In all cases, quality must succeed in being included by design, at the earliest of the business need.
The positioning and organization of quality must therefore have been thought out, formulated and implemented.
If the models exist, why is it still so difficult?
What are the obstacles to a transversal quality approach?
Managing change in organizations involves individuals and existing group dynamics.
The egos of the various stakeholders should therefore not be underestimated.
Interests are strong drivers of behavior, from motivation to the desire to transform and act outside the comfort zone.
Wouldn’t the problem be in the silos and the different egos?
Benjamin Butel
Benjamin shared with us the sometimes arrogant posture of the Business “thinkers” versus the Engineering “doers”, almost wanting to replace the end customer.
In this case, it is a real obstacle to a transversal responsibility for quality, even with a horizontal organizational model.
This is also the case for developers or an operations profile: why would he go to additional meetings instead of quietly doing his usual tasks?
The change and its conduct must be thought out, animated and reinforced.
We also come back to the sponsors, so differentiating and important in the implementation of a quality approach.
What are the interests for the sponsors of a quality approach?
A project without a budget is probably low priority and with a high probability of failure.
Even if irritating, this question of the existence of a budget requested by salespeople in the prospecting phase shows the learning they got there.
The reality is that a real budget must be released by sponsors for a quality approach with impacts.

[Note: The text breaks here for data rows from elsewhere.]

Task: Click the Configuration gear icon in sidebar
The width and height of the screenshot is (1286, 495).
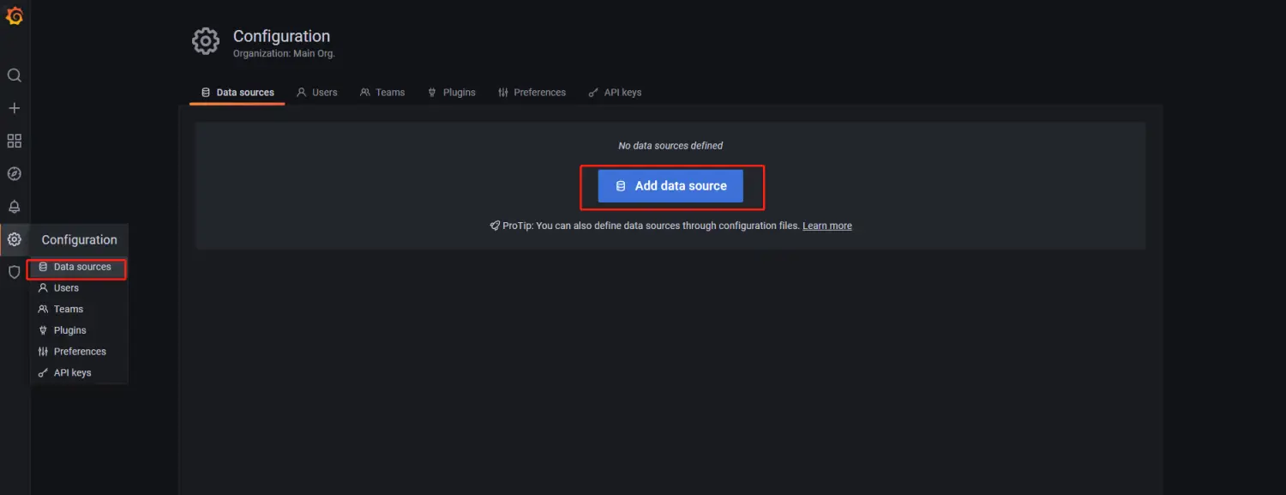Action: click(14, 239)
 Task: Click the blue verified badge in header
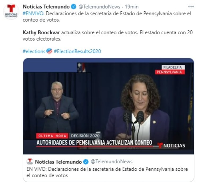(73, 7)
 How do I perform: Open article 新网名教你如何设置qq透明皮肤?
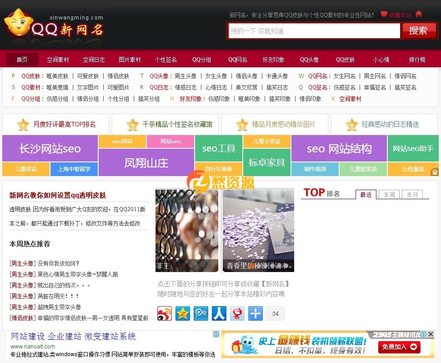pyautogui.click(x=57, y=195)
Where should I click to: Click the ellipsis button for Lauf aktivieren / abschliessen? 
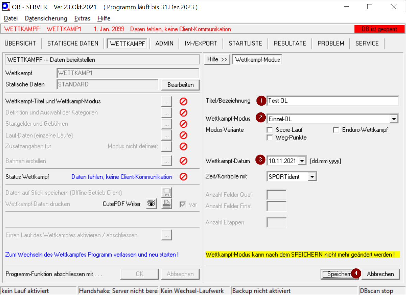(167, 235)
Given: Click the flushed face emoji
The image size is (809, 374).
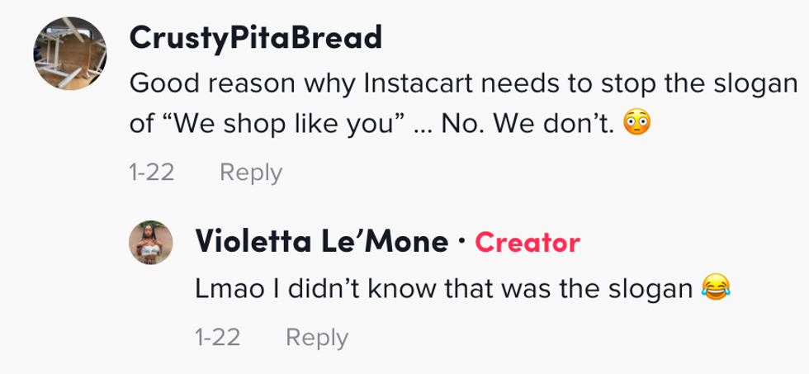Looking at the screenshot, I should [x=635, y=124].
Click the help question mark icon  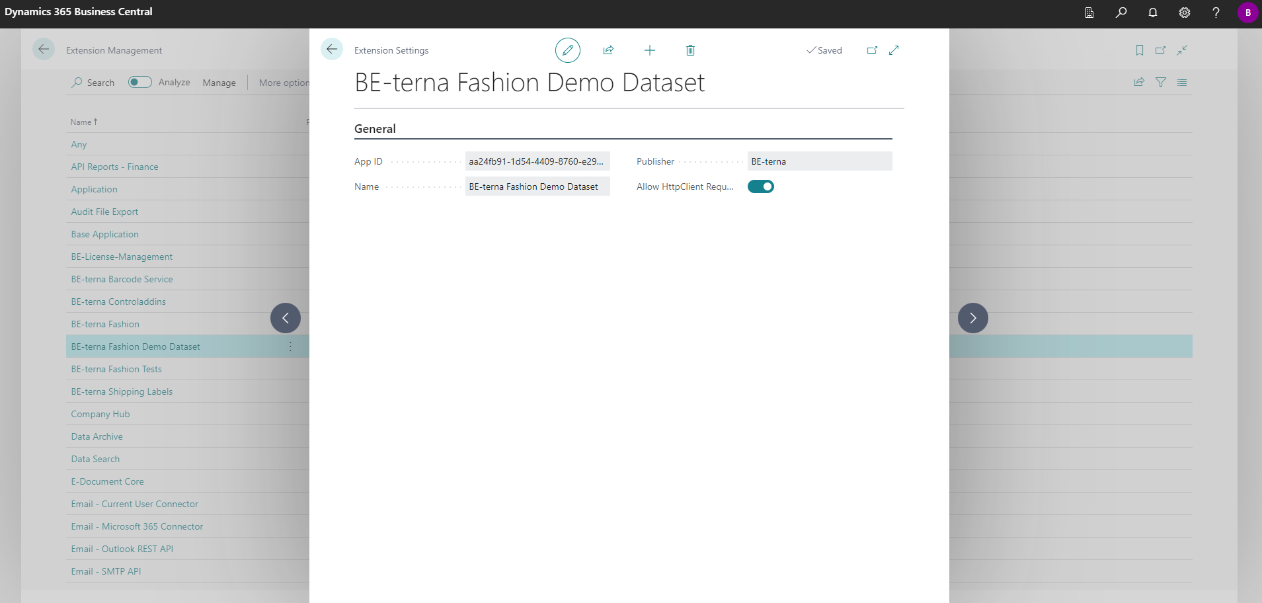pyautogui.click(x=1215, y=13)
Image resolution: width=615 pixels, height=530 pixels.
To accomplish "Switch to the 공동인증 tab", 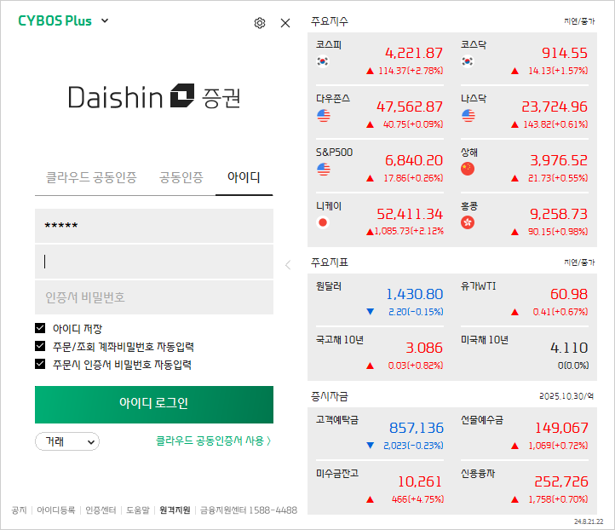I will click(x=181, y=177).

To convince, it is necessary to identify the interests of the sponsors in addition to the stakes of the organization.
A project without a sponsor often rhymes with a project without a budget.
Christian Sayegh
In some cases, they will be aligned with those of the organization.
Sometimes they will be with a more political or personal stakes orientation, as it is appropriate to judge alignment with the business.

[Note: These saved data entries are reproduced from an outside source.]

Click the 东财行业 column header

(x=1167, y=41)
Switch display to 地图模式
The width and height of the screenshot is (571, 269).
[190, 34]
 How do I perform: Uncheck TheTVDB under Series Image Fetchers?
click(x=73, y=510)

The perception of maturity and awareness of quality in the organization is necessary, to adjust and target its effort.
Arnaud asked us the question of a software quality which would remain too much on its historical supports, in withdrawal.
It must indeed be proactive up to the sponsors, even being often poorly positioned in the organization.
Finally, how do you make quality everyone’s business ?
Software quality is a set of activities, not an individual responsibility.
Making it everyone’s business means making it a priority for the organization, through the various games of influence and animation, and orchestrating increasingly mature activities.
The objectives of the process must be real contributors of value, both for the end customer and for the interests of the various players.
Adapting the objectives by stage of maturity of the organization makes it possible to pass the stages.
Hugo shared with us the case of companies which, even alone in their market and main leader, integrate quality at a high level of requirement in order to stay one step ahead.
The architecture of the organization, in particular of the interactions, is a differentiating element for the achievement of the objectives of the system.
It is indeed very difficult to achieve results that the system and the organization were not designed for.
The entire organization must be on board and motivated by the process, in order to feel responsible, active and with an impact on its development.
It is also what will make it possible to have real organizational learning mechanisms in place and structurally efficient in the long term.
We also wondered whether quality should become a criterion for valuing companies, or integrated like social responsibility.
Quality must in any case be an integral part of the product from its conception, whether or not it is reinforced by incentive mechanisms.
Beyond individual interests, real leadership and pro-activity are necessary.
Should we wait for a new software quality CxO to get there?
A priori no, we can already act like this leader today.